Cult Review
Senior Film Conservator

If you have a soft spot for grainy, low-budget crime dramas where everyone talks like they’re trying to impress a taxi driver, you’ll probably get a kick out of this. But if you need polished dialogue or a plot that doesn't feel like it’s held together by rubber bands and hope, stay far away.
This isn't exactly high art. It is the kind of movie you put on while you are reorganizing your junk drawer.
The whole thing feels rushed, which is honestly its best quality. You’ve got J. Carrol Naish doing that thing he does—looking intense while standing in doorways—and he somehow makes the whole thin script feel way more important than it actually is.
There is this one scene involving a telephone call that goes on for, I swear, an entire geological epoch.
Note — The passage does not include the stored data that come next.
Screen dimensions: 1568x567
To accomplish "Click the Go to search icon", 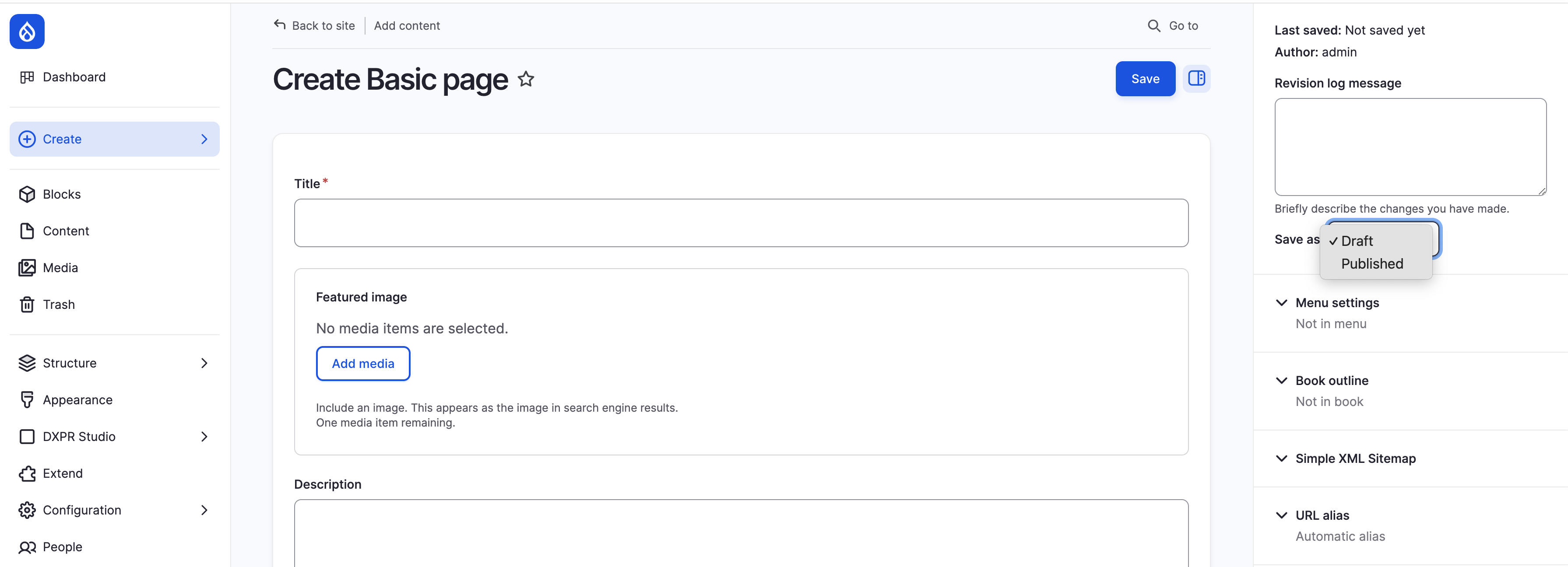I will [x=1153, y=25].
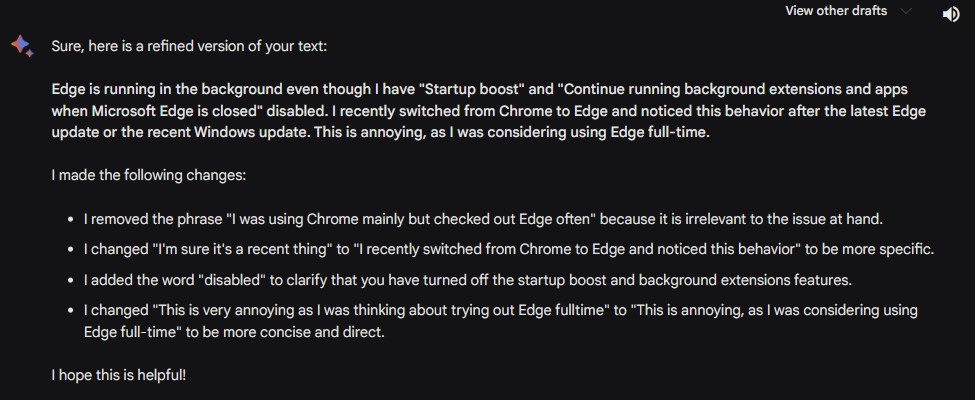
Task: Click the third bullet point marker
Action: 71,280
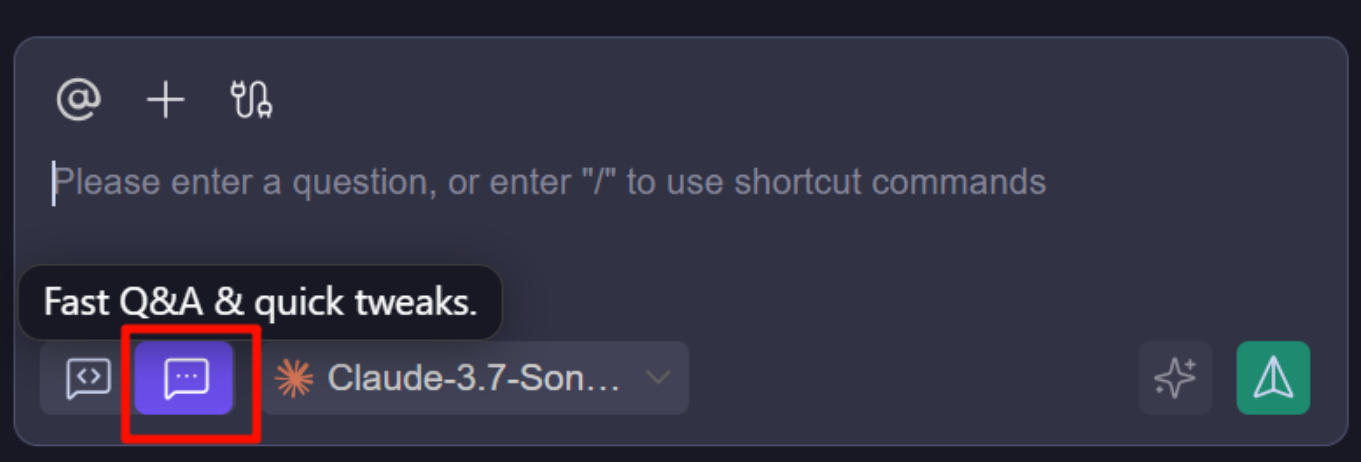Open the Claude-3.7-Son… model dropdown
The width and height of the screenshot is (1361, 462).
[x=475, y=378]

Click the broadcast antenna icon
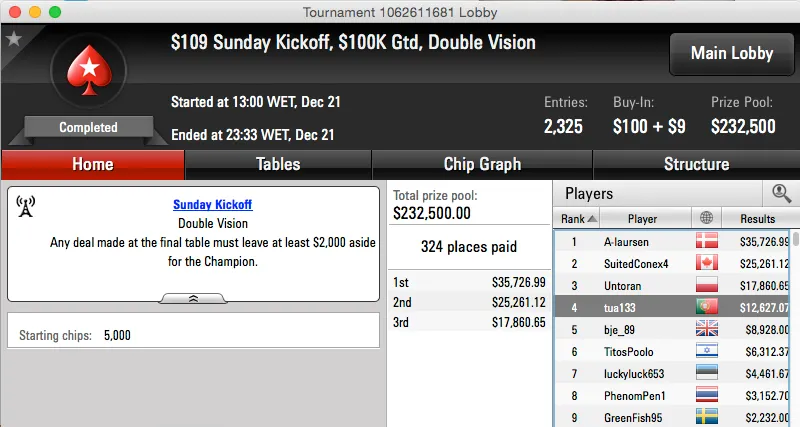coord(27,206)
You can almost see the actors wondering if the director forgot to yell cut.
There’s a strange lack of urgency in the way these mobsters handle their business. They spend more time posing in suits than actually doing crime, which is a weird choice for a movie about a gang war. It’s almost charming, in a 'my grandad’s old scrapbook' kind of way.
It’s not trying to be The Patriot, thank god. It’s just a scrappy, messy, occasionally fun slog through 1934 bad guy tropes. 🚬
I stopped paying attention to the plot about forty minutes in. Honestly, the movie seemed to stop paying attention, too. That’s probably when it got good.